Brenda Peculis, associate professor of biochemistry, received the 2019 MU Connect Champions Faculty Award from the Provost’s MU Connect Early Alert Advisory Board. Peculis was honored at the Celebration of Teaching Awards Luncheon in May. The MU Connect Champions Award recognizes excellence in the efforts of faculty, staff, teaching assistants and students involved in using MU Connect and the Early Alert tools to meaningfully improve teaching and learning, as well as student success at Mizzou.

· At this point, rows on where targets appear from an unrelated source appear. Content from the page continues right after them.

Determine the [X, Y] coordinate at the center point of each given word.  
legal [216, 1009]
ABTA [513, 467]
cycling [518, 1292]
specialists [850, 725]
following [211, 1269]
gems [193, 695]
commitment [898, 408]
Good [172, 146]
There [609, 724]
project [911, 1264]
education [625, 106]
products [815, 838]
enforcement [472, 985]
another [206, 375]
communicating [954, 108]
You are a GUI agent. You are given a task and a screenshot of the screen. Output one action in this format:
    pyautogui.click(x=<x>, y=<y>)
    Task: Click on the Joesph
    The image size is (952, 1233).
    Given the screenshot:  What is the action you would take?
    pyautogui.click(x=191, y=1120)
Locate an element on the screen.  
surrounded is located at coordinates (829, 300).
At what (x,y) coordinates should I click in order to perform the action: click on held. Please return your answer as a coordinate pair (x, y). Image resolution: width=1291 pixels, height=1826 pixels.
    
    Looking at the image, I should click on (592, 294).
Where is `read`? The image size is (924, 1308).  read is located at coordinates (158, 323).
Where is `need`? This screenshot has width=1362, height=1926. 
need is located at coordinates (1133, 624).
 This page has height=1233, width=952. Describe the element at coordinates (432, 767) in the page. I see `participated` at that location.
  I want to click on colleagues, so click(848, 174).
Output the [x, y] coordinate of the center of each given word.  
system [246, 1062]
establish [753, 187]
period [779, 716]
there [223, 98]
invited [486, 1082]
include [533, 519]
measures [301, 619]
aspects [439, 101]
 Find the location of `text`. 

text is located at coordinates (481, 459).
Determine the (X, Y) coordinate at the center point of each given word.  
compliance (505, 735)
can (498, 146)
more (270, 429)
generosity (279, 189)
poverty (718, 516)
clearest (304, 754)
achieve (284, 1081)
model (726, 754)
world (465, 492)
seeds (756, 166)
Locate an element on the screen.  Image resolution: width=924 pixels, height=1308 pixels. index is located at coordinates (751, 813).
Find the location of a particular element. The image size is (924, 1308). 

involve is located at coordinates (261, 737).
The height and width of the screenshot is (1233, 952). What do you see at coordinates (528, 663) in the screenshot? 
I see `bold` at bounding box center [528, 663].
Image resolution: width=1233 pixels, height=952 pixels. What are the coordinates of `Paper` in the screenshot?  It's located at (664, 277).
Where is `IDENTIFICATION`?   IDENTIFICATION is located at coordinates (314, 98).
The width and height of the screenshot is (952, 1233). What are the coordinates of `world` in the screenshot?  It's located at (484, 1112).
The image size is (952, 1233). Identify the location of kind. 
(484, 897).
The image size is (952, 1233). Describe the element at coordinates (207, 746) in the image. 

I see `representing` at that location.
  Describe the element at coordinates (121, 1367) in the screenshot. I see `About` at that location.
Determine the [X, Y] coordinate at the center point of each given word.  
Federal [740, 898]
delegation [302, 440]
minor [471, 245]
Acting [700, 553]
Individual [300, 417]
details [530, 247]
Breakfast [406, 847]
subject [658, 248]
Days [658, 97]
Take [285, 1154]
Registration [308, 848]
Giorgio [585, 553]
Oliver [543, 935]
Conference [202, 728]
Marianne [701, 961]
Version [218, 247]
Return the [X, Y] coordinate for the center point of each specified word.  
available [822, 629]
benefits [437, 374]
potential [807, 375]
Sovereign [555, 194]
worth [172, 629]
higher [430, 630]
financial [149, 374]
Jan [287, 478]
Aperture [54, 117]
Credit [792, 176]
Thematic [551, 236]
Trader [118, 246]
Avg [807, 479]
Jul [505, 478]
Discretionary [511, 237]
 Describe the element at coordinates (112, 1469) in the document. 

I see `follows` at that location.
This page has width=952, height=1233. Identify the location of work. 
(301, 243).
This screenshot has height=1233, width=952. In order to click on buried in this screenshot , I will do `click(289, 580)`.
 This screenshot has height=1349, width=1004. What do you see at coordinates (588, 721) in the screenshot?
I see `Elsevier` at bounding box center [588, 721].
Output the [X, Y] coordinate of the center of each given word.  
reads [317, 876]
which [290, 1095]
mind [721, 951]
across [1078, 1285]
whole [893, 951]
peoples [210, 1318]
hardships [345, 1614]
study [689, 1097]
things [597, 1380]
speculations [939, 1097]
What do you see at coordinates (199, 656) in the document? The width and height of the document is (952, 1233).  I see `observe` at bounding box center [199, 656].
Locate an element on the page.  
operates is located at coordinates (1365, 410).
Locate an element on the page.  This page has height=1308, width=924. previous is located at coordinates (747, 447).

Jenna Fusinatto, senior academic advisor, School of Natural Resources, was named Region 2 Advisor of the Year by the National Society of Collegiate Scholars (NSCS). NSCS is an honors organization that recognizes and elevates high-achieving students. Benefits include scholarships, access to career resources and internship positions, and leadership opportunities as both the campus and national levels. With active chapters at more than 300 colleges and universities across the country, including all 50 states, the District of Columbia, and Puerto Rico, the NSCS has as its goal to honor, inspire and engage. Fusinatto advises the Mizzou chapter of the society.